## START Given text

Trio appeal conviction on unconstitutional jury selection grounds
Three convicted gunmen yesterday claimed their trials were tainted by unconstitutional jury selection in the Supreme Court.
Leveck Roberts, Quincy Brangman and Khyri Smith-Williams asked to have their convictions quashed by the Court of Appeal in the wake of an uncontested ruling against the ability of prosecutors to reject potential jurors.
Mark Pettingill, who appeared for Brangman, said that a ruling could affect hundreds of cases, but that the court should not make a decision “for the sake of convenience”.
He added: “I appreciate that it may raise an issue of concern, but justice is blind for a reason, and that is part of the reason.”
Brangman is serving a 25 year sentence for the attempted murder of Nathan Darrell in 2010.
Smith-Williams was jailed in 2018 for the 2011 killings of Colford Ferguson and Roberts was jailed for life in 2015 for the double murder of Ricco Furbert and Haile Outerbridge.
But the trio argued that rules which allowed prosecutors to “standby” multiple jurors without cause went against their constitutional right to a fair trial.
Prosecutors were allowed to stand by an unlimited number of potential jurors without a reason, but the defence were only to allowed to make three challenges without cause.
The procedure was ruled unconstitutional by Chief Justice Narinder Hargun in a case last year and legislation to revise the jury selection process to allow an equal number of challenges has been introduced.
But Roberts, Brangman and Smith-Williams argued their cases had been tainted by the old process.
Mr Pettingill said the ruling highlighted a fundamental issue of “inequality of arms” in jury selection where the Crown had a disproportionate influence over the make-up of the jury.
He argued that once the Crown went “over the line” and rejected more than three jurors, there was an immediate risk that there would be a perception of jury stacking.

## END Given text
## START Records provided

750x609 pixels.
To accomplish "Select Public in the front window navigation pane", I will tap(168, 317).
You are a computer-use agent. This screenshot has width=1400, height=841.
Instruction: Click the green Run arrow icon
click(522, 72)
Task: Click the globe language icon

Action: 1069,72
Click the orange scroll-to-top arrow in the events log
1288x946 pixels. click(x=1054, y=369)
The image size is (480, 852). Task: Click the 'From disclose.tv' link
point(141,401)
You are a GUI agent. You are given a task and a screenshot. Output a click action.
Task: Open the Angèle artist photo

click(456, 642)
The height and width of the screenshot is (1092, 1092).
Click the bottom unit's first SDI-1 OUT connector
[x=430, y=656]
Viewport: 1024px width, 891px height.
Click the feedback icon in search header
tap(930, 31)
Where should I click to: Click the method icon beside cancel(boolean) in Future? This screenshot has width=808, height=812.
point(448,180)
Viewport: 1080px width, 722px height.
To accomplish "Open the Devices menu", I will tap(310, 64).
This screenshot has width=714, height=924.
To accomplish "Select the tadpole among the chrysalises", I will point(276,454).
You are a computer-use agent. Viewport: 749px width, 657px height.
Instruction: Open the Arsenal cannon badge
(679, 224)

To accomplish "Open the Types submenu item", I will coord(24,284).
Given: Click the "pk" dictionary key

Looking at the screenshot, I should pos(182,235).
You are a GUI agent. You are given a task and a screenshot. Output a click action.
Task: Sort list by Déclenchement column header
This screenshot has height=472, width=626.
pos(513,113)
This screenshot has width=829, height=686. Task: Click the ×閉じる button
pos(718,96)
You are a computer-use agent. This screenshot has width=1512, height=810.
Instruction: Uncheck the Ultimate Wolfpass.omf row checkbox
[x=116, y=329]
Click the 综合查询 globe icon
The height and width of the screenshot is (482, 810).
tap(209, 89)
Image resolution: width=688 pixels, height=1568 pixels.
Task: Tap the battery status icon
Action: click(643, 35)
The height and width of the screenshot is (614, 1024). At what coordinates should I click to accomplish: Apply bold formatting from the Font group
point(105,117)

## END Records provided

* _Task statement_: Decide whether each statement below agrees with the article above on the jury selection appeal, answering yes or no and quoting the deciding words from the article verbatim. (a) Brangman is serving a 25-year sentence for attempted murder. (b) Roberts was jailed in 2018. (c) Legislation to allow an equal number of challenges has not yet been introduced.

* _Exercise solution_:
(a) Yes: "Brangman is serving a 25 year sentence for the attempted murder of Nathan Darrell in 2010."
(b) No: "Roberts was jailed for life in 2015 for the double murder of Ricco Furbert and Haile Outerbridge."
(c) No: "legislation to revise the jury selection process to allow an equal number of challenges has been introduced."